YOUR GOAL: Format the data below as a numbered list, omitting blank lines and leaving out the picture.

RECORDED INFORMATION:
* start *

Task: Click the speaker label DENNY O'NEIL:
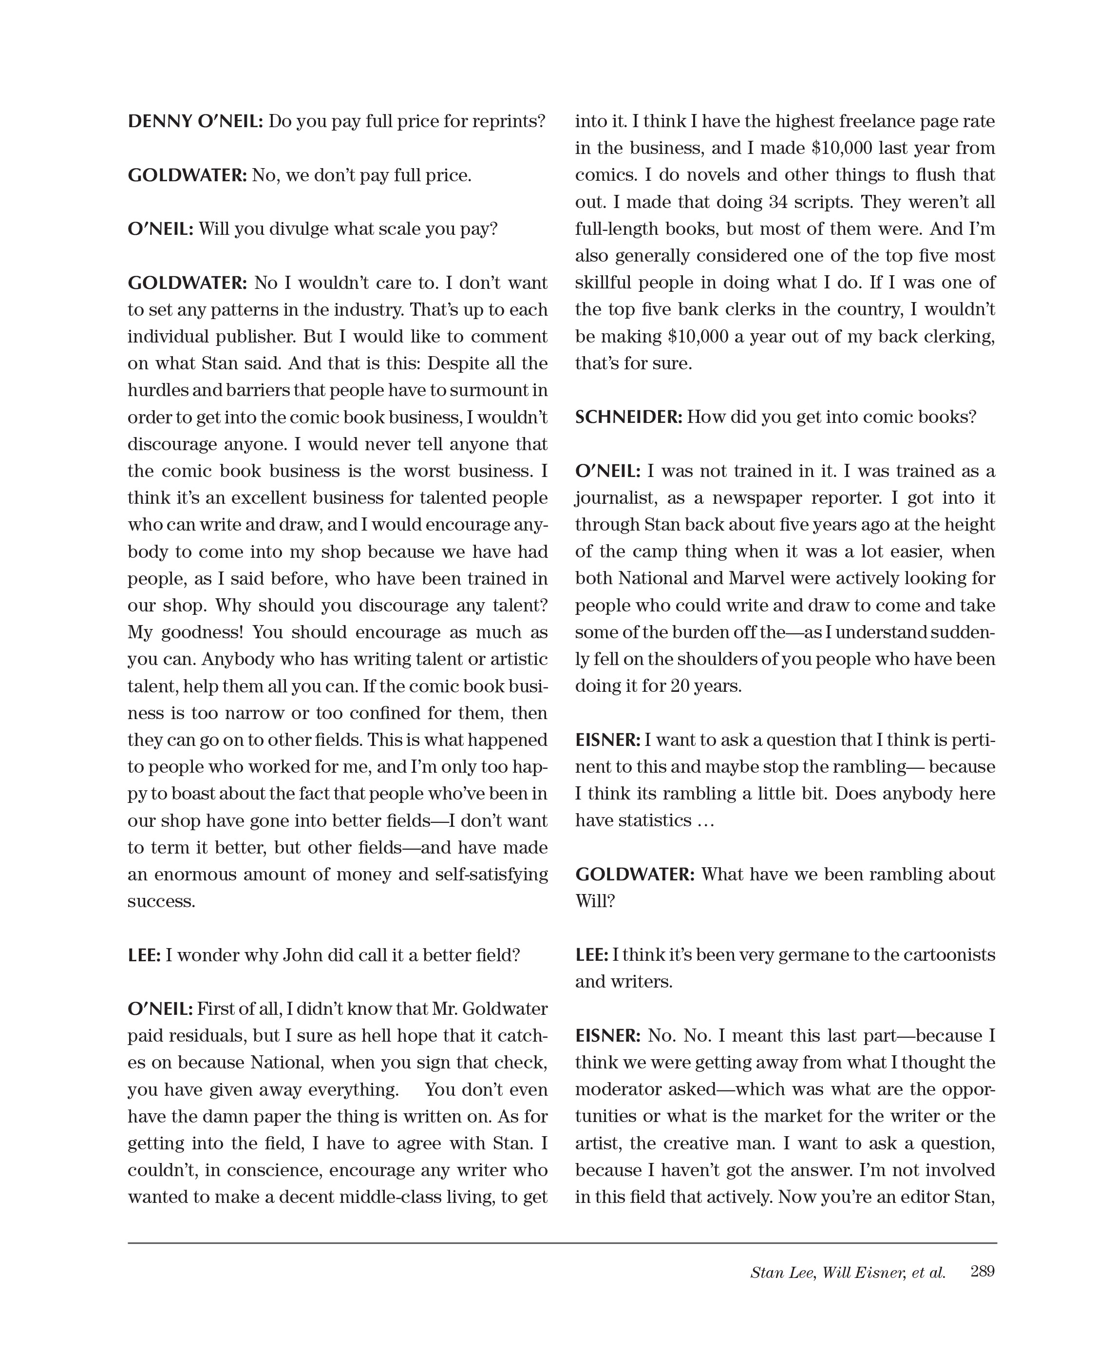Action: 195,121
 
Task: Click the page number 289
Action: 983,1271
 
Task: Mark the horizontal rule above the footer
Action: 562,1243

* end *

SOLUTION TO THIS EXERCISE:
1. Task: Click the speaker label DENNY O'NEIL:
2. Action: 195,121
3. Task: Click the page number 289
4. Action: 983,1271
5. Task: Mark the horizontal rule above the footer
6. Action: 562,1243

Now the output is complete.